Epigenomics’ stock is scheduled to start trading on the Frankfurt Stock Exchange on July 16, according to Bloomberg.
Toronto Microarray Facility to Use Inforsense Analysis Software
InforSense has signed a software licensing agreement with the Center for Applied Genomics Microarray Facility at the Hospital for Sick Children in Toronto, Canada, the company said this week.
The facility has purchased a multi-user, multi-year license for InforSense’s Knowledge Discovery Environment informatics system to analyze data from the Affymetrix GeneChip platform, InforSense said.

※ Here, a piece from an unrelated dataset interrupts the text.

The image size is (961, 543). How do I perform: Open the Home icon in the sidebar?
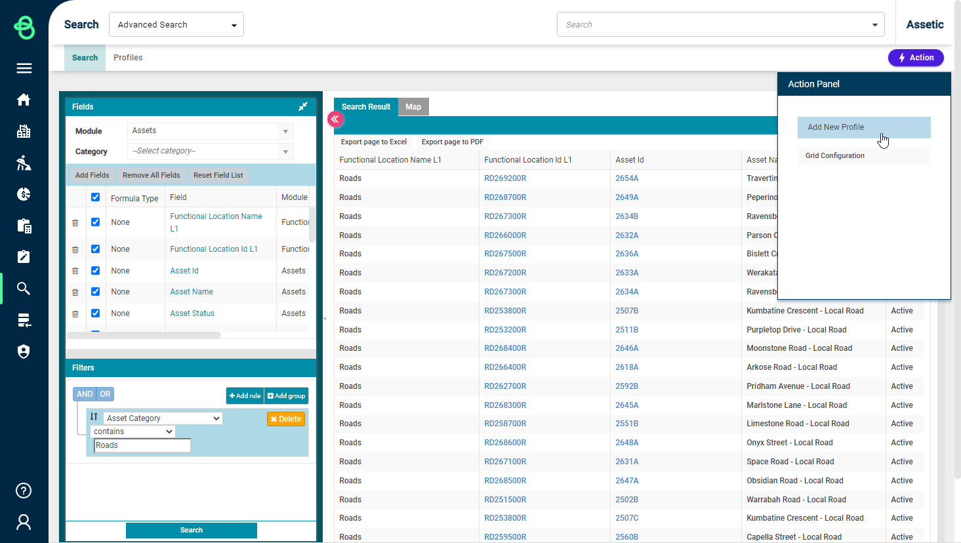(24, 100)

Cepheid Taps Gene Company to Distribute Tech in China’s Life Science Market
Cepheid has tapped Gene Company as its distributor in the China and Hong Kong markets, the company said this week.
Cepheid said it signed a non-exclusive, three-year agreement with Gene Company to distribute its SmartCycler Systems, accessories, and reagents across China and Hong Kong. Gene Company is headquartered in Hong Kong and has 18 offices across China. The 250-person company posted $35 million in sales in 2003.
Vitra Bioscience Raises $5.5M in Private Financing
Vitra Bioscience has raised $5.5 million in a second round of financing, the Mountain View, Calif.-based company said this week.
Alta Partners led the investment round with participation from Sofinnova Ventures, Mediphase Venture Partners, and Three Arch Partners. Vitra said it will use the funds to help commercialize its CellCard System and to expand the company’s product offerings.
The CellCard System facilitates parallel screening of multiple cell types for lead identification and optimization in drug discovery.
Orchid Cellmark to Create Genetic Profiles of Felons
Orchid BioSciences has won an exclusive one-year contract by the US National Institute of Justice to create genetic profiles from DNA samples of felons in Illinois.
The more than 100,000 profiles to be created will be added to the FBI’s national Combined DNA Index System, according to Orchid.